Diese seltsamen Fehler und Zufälle können wir nicht aus unserem Gedächtnis
verbannen, weil das Gedächtnis selbst fehlerhaft ist. Es funktioniert
mittels assoziativer Logik, beschreibt unvorhersehbare Krümmungen und
vollzieht Sprünge, entdeckt poetische Wahrheiten über die Welt ohne sich
um lineare Vernunft zu scheren. Wir können nicht in die geordnete Welt von
Information und Code entfliehen, weil die verworrene Verschwörungslogik
von Sex und Schund in Wahrheit die paranoide Logik des Codes ist.

All das wird anhand der gnostischen Allegorie des Disneyfilms aus dem
Jahre 1983, Tron, erörtert werden.

++ Jason Brown

Jason Brown ist ein Ambient Noisemaker, Konstellationsmanipulator und
paranoider Historiograph.

Er ist Consigliere des Machine Project, eine gemeinnützige Einrichtung mit
Sitz in Los Angeles, die die heroischen Experimente der anmutig
Überambitionierten fördert. Er ist Leiter von Superbunker, das einen
Rahmen für die Betreibung und Verbreitung kritischer und kreativer
Forschung bietet. Er war Mitbegründer von c-level, einer Zusammenarbeit
mit den Schwerpunkten Medien, Protest und Spiel. Bei Betalevel, einer
unter Chinatown gelegenen Undergroundlocation, spielt er den Hausmeister.
Er ist Lehrtechnologe am Pomona College.

Jason machte schon net.art als dies als „rhizomatisch“ galt. Jetzt
minimiert er als Strafe für seine Jugendexzesse Designelemente. Er gab das
Buch NTNTNT, eine stylische Sammlung tausendjähriger net. Artefakte
heraus.

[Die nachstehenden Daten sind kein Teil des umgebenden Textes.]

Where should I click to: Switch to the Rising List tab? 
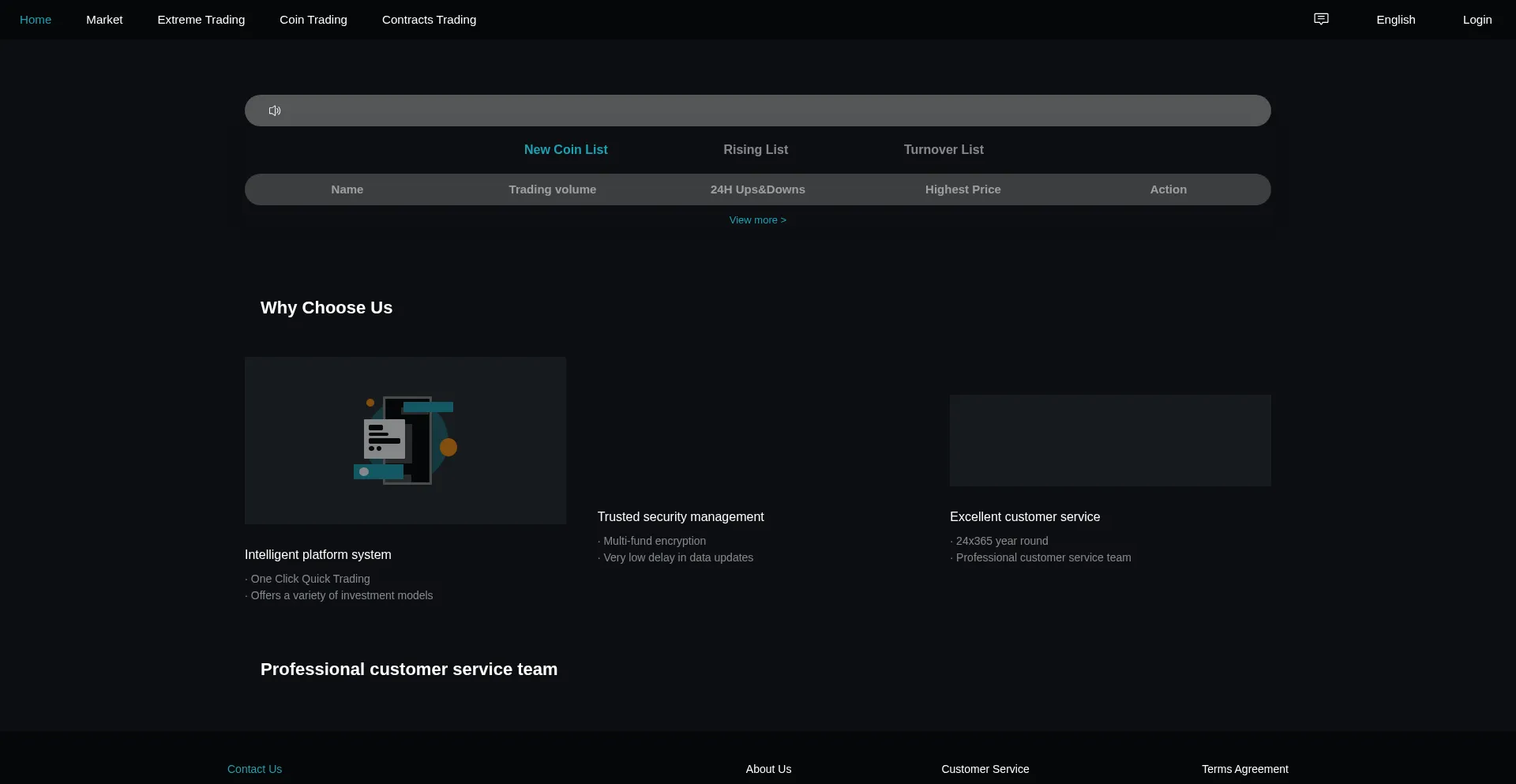tap(756, 149)
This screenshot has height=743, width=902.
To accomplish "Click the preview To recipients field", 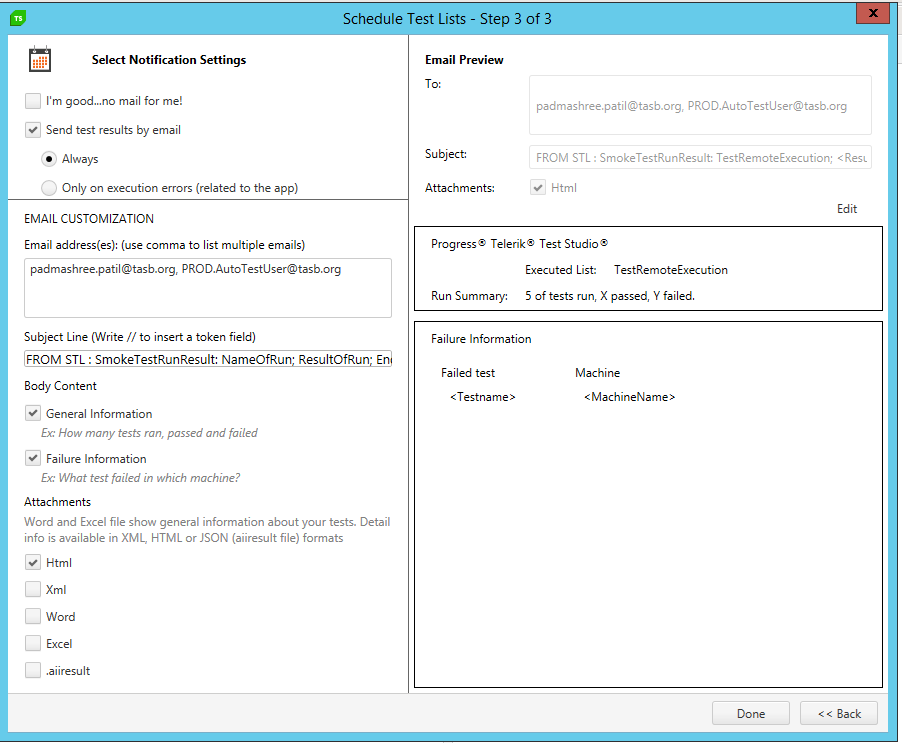I will tap(699, 105).
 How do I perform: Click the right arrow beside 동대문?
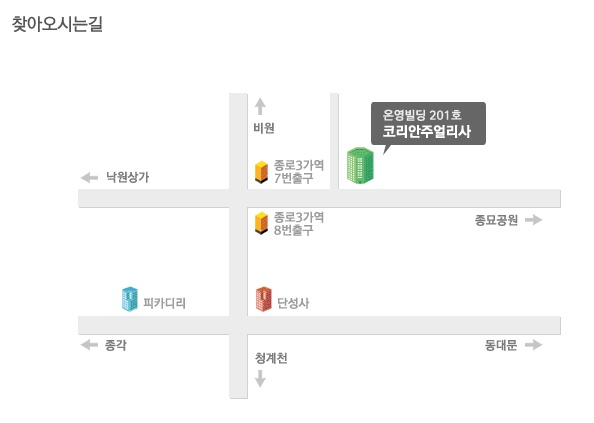(534, 345)
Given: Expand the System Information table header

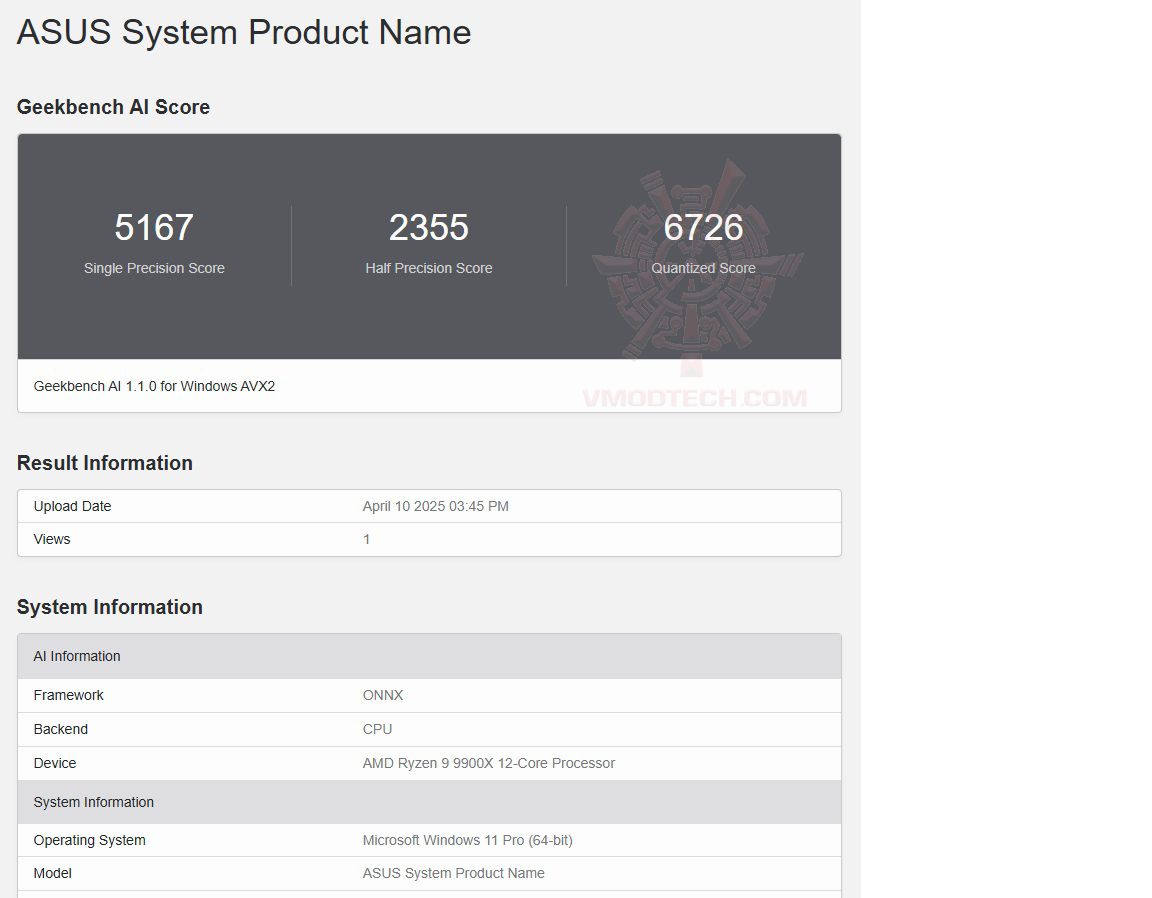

Er hat eine große Vielfalt an Publikationen in Papier oder Pixel
herausgegeben, wovon einige überdauern wohingegen andere wieder in der
Ursuppe der Informatik zerflossen sind.

Jason hat eine Radiosendung, die manchmal für einen spätabendlichen
Staubsauger gehalten wird. Er spielt live Ambientmusik als Soundtrack für
Haarschnitte bei einer Veranstaltung namens "Ambient Haircut." Er hostet
einen Karaoke/Raubkopierer-Event namens "Swap Meet". Manchmal legt er bei
Bingoveranstaltungen auf. Er lernt Theremin und kann schon erkennbar
"Happy Birthday" spielen. Er glaubt, dass er tanzend und in betrunkenem
Zustand "Rainbow Connection" spielen kann, aber einige der Zuhörer sind da
nicht so sicher.

Jason liebt es zu studieren. Er hat Religion und Kunst an der University
of California studiert und abgeschlossen, seinen MFA in Critical Studies
and Integrated Media hat er an der CalArts gemacht. Er hat jetzt alle
seine Studien (Religion, Kunst und kritische Medien) zusammengefasst und
bringt sie allesamt mit dem Film Tron in Verbindung. Er ist der Meinung,
dass er damit das Beste aus seiner Ausbildung macht.